Night Life by Rob Thurman
I Rate it: 9/10
Category: Modern Urban Fantasy
"There are monsters among us. There always have been and there always will be. I've known that ever since I can remember, just like I've always known I was one . . . Well, half of one, anyway."
Welcome to the Big Apple. There's a troll under the Brooklyn Bridge, a boggle in Central Park, and a beautiful vampire in a penthouse on the Upper East Side-and that's only the beginning. Of course, most humans are oblivious to the preternatural nightlife around them, but Cal Leandros is only half-human.
His father's dark lineage is the stuff of nightmares - and he and his entire otherworldly race are after Cal. Why? Cal hasn't exactly wanted to stick around long enough to find out. He and his half-brother Niko have managed to stay a step ahead for three years, but now Cal's dad has found them again. And Cal is about to learn why they want him, why they've always wanted him...for he is the key to unleashing their hell on earth. The fate of the human world will be decided in the fight of Cal's life . . .

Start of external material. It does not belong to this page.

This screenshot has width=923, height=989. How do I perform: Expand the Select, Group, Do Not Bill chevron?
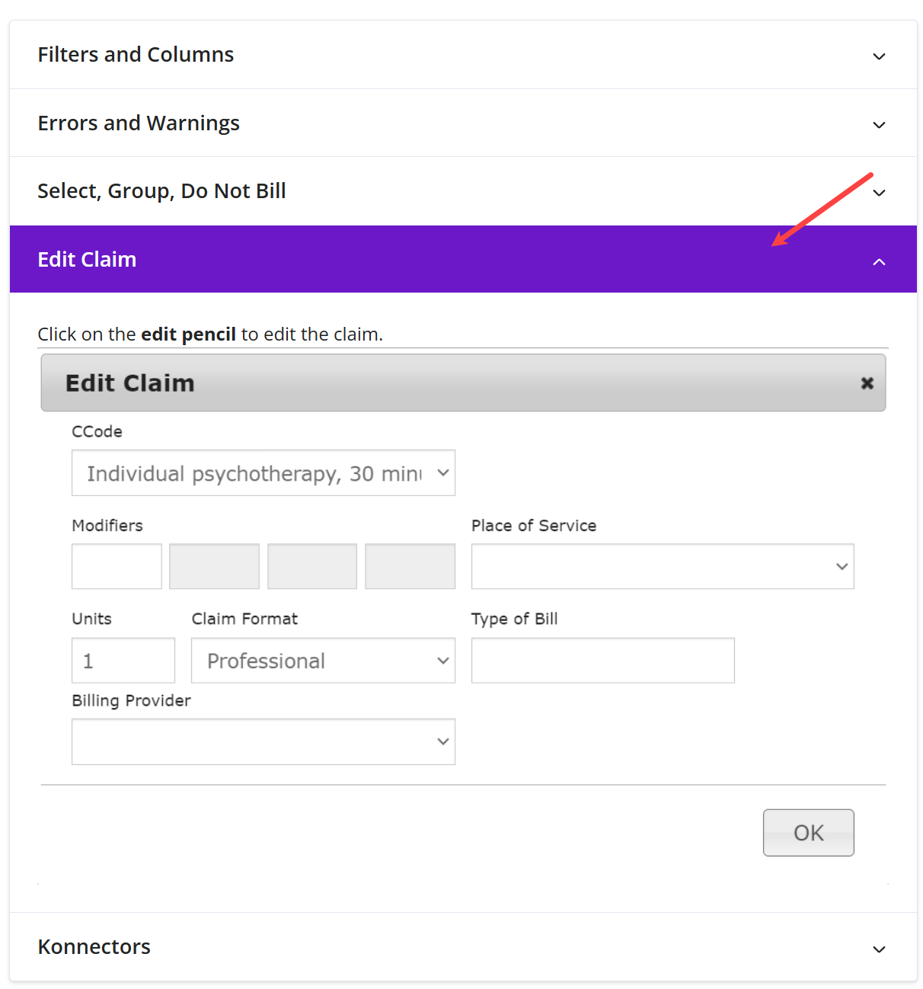click(x=879, y=193)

Another first person POV book - this seems to be my lot for the year so far. This time I didn't feel like I was reading a Mary-Sue (or Marty-Stu, as the case may be) however. Cal's voice and attitude are distinctive; he has a dark and dry sense of humour, and an underlying sense of fatalism which occasionally makes you want to kick him. I found it possible to detach from Cal and see where his personality quirks and failures were (unlike the former case where the oilslick of self-satisfaction over what a wonderul and righteous human being they are clogs you up). One of the other characters calls Cal a whiny little shit and Mr Morose, and to a certain extent, he is. But as the character also adds, he's brave, focused and stubborn, especially when it comes to his brother. If you enjoy Supernatural (I still have seen it myself), I imagine you'll enjoy this book - the pivotal and most interesting relationship is that between Cal and his big brother and protector, Niko.
This was an excellent story - solid characters, solid plot and solid writing. The plot might not have been the world's most original, but there was a nice little twist in the middle of the book, one that had me grinning evilly for pages and pages. The other characters in the book are well-drawn and individualistic, and the background and mythos intelligently thought out. There are threads here and there used as background which very obviously lead into a future book, but in this era of Inability to Write One-offs, it's mildly irritating but seemingly inevitable. The good news is the story does finish in this book (cliffhangers really piss me off in books) and that a second book, Moonshine, is on the way in March.
My take: Buy this book! Support this author and he'll get to write some more. Definitely worth the moolah.